Марии Васильевне Мусоргский посвятит свой романс «Что вам слова любви?..». Для нее он аранжирует и тосканскую песню Горджиани…
* * *
Осенью в 1859 года на вечере С. А. Ивановского, доктора Артиллерийского училища, Мусоргский снова встретился с химиком Бородиным. Портрет Модеста Петровича как уже вольного художника, набросанный Александром Порфирьевичем, не менее выразителен, нежели портрет Мусоргского-преображенца:
«Он порядочно уже возмужал, начал полнеть, офицерского пошиба уже не было. Изящество в одежде, в манерах и проч. были те же, но оттенка фатовства уже не было, ни малейшего. Нас представили друг другу: мы, впрочем, сразу узнали один другого и вспомнили первое знакомство у Попова. Мусоргский объявил, что он вышел в отставку, потому что „специально занимается музыкой, а соединить военную службу с искусством — дело мудреное“ и т. д. Разговор невольно перешел на музыку. Я был еще ярым мендельсонистом, в то же время Шумана не знал почти вовсе — Мусоргский был уже знаком с Балакиревым, понюхал всяких новшеств музыкальных, о которых я не имел и понятия. Ивановские, видя, что мы нашли общую почву для разговора — музыку, предложили нам сыграть в четыре руки. Нам предложили а-мольную[25] симфонию Мендельсона. Модест Петрович немножко сморщился и сказал, что очень рад, только чтобы его „уволили от andante, которое совсем не симфоническое, а одна из Lieder ohne Worte[26], переложенная на оркестр, или что-то вроде этого“. Мы сыграли первую часть и скерцо. После этого Мусоргский начал с восторгом говорить о симфониях Шумана, которых я тогда еще не знал вовсе. Начал наигрывать мне кусочки из Es-дур-ной симфонии Шумана; дойдя до средней части, он бросил, сказав: „Ну, теперь начинается музыкальная математика“. Все это мне было ново, понравилось. Видя, что я интересуюсь очень, он еще кое-что поиграл мне новое для меня. Между прочим я узнал, что он пишет сам музыку. Я заинтересовался, разумеется, и он мне начал наигрывать какое-то свое скерцо (чуть ли не B-dur’ное); дойдя до Trio, он процедил сквозь зубы: „Ну, это восточное!“, и я был ужасно изумлен небывалыми, новыми для меня элементами музыки. Не скажу, чтобы они мне даже особенно понравились сразу; они скорее как-то озадачили меня новизною. Вслушавшись немного, я начал гутировать понемногу. Признаюсь, заявление его, что он хочет посвятить себя серьезно музыке, сначала было встречено мною с недоверием и показалось маленьким хвастовством; внутренно я подсмеивался немножко над этим, но, познакомившись с его „Скерцо“, я призадумался: „Верить или не верить?“»[27].

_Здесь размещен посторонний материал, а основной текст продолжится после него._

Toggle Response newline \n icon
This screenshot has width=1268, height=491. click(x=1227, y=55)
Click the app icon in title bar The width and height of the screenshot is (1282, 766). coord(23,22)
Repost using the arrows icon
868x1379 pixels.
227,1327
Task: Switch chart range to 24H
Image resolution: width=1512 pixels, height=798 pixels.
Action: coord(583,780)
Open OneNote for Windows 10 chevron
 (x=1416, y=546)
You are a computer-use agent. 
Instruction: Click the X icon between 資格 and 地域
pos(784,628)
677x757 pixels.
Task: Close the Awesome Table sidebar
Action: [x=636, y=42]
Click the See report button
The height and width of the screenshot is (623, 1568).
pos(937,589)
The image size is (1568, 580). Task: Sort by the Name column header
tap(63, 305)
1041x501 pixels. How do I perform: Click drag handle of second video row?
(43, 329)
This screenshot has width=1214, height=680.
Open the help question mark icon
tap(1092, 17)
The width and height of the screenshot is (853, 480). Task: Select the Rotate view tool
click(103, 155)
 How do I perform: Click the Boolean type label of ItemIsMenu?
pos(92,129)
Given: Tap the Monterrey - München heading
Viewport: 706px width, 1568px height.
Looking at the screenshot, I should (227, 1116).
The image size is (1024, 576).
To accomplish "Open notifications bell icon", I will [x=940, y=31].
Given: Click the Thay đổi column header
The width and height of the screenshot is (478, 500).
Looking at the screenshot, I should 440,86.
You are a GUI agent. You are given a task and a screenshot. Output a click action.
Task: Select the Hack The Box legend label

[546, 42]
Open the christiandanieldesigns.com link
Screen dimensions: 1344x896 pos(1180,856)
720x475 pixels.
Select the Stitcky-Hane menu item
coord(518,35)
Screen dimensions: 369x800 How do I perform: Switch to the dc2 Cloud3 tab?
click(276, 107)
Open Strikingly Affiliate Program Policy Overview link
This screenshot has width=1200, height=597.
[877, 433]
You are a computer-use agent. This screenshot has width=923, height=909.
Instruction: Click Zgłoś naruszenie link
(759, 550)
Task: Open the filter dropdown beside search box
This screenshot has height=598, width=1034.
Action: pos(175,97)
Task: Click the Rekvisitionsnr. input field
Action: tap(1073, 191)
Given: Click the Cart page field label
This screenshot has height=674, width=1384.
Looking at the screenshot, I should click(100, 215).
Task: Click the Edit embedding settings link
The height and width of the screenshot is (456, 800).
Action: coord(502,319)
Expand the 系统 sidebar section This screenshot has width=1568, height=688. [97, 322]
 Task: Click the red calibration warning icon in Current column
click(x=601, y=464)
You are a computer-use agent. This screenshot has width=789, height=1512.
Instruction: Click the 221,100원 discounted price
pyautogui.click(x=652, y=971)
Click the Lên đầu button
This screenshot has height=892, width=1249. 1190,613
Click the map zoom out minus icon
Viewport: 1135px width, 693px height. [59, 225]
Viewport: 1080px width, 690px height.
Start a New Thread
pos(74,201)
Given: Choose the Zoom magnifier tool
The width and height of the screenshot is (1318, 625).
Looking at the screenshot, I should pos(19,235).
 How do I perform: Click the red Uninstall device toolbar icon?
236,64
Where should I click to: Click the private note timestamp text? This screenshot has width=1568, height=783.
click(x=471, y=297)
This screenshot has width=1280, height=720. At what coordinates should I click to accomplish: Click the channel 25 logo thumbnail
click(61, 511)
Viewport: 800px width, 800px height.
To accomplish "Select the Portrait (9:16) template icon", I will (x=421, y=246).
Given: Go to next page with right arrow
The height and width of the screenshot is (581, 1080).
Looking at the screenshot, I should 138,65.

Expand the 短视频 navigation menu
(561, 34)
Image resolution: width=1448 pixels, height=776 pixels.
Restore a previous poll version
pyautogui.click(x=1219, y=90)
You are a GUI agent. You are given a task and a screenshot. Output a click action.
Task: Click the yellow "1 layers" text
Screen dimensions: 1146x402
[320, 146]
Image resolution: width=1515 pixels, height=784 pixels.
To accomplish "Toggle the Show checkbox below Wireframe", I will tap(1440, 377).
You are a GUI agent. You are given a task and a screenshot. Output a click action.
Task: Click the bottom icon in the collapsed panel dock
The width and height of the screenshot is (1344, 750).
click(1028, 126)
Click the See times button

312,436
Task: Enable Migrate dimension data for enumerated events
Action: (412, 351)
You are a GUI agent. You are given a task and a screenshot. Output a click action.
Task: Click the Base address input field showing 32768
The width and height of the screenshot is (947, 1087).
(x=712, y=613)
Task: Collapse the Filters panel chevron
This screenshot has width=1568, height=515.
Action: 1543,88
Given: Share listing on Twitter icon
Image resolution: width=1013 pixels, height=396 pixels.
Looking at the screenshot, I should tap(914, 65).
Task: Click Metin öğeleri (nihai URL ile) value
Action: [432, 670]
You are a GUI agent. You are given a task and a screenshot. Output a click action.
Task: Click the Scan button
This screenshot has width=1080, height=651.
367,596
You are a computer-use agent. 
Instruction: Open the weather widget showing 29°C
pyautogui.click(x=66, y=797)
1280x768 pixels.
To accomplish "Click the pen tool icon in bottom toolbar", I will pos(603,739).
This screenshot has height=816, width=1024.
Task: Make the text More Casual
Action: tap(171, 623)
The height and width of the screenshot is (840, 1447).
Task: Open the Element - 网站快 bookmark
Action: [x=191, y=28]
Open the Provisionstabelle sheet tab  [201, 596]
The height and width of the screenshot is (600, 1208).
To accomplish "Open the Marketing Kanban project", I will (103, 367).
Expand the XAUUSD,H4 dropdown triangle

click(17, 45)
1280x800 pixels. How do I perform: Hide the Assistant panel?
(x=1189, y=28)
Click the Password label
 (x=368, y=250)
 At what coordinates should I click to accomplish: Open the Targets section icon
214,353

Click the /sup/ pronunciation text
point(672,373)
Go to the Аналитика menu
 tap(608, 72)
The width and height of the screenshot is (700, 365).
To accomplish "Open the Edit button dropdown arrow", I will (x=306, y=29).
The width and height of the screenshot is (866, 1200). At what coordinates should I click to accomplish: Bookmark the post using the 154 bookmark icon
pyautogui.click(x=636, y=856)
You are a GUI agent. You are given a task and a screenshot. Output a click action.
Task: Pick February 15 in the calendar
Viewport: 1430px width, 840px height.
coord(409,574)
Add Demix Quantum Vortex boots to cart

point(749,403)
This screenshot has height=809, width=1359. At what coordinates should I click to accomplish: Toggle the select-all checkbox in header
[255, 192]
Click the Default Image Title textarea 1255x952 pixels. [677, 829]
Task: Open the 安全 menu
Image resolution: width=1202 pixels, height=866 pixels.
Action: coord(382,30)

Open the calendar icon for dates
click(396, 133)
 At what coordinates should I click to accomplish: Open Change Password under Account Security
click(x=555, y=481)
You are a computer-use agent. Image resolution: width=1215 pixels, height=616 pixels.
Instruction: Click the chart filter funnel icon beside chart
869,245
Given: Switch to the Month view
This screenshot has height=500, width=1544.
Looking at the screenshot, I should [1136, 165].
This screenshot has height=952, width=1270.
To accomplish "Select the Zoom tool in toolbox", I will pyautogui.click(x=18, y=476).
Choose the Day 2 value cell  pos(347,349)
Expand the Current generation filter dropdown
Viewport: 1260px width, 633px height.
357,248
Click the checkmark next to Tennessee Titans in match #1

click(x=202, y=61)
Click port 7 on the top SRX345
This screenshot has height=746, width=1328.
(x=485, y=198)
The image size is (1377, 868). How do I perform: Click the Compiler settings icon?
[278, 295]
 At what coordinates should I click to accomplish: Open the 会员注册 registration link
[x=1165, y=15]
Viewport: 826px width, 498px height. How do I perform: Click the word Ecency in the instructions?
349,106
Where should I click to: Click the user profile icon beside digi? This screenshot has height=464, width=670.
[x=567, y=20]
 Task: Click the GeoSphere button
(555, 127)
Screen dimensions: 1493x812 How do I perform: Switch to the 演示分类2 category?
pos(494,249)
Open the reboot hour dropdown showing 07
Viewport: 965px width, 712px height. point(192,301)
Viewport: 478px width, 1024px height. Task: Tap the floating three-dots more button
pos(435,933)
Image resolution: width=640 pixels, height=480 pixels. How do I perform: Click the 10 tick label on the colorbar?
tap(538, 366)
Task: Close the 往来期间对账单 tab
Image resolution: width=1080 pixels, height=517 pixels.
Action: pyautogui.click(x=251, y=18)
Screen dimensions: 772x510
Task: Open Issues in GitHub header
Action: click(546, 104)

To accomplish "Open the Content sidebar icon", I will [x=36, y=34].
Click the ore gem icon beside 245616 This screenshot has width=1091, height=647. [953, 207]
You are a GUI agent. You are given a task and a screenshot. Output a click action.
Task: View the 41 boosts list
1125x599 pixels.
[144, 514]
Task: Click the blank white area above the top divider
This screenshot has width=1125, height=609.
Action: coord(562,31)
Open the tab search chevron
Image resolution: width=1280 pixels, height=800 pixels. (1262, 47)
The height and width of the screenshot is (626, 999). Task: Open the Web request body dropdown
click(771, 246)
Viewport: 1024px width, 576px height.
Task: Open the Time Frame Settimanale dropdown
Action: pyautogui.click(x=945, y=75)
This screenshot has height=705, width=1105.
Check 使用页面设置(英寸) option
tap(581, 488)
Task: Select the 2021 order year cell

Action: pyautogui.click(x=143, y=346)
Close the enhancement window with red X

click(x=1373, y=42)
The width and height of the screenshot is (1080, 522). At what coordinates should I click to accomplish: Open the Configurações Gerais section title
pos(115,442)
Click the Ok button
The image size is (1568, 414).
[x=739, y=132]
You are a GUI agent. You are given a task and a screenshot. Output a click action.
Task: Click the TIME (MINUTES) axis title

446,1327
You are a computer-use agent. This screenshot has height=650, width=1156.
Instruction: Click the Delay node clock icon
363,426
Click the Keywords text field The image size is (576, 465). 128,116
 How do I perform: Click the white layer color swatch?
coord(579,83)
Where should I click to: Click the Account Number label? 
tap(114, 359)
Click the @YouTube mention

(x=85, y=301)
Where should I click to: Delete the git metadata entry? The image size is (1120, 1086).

Это Мусоргский, уже твердо вставший на свой путь. До 1861 года, до крестьянской реформы — если б не приступы странной нервной болезни, — он мог действительно сосредоточиться на одной музыке. Но полная отдача творчеству — это всегда нервное возбуждение. А у столь впечатлительной натуры неизбежны были и те срывы, та «ирритация нервов», которые требовали то гимнастики и купания в «тихвинских ключах», то длительных «отдыхов» от музыки и сочинительства.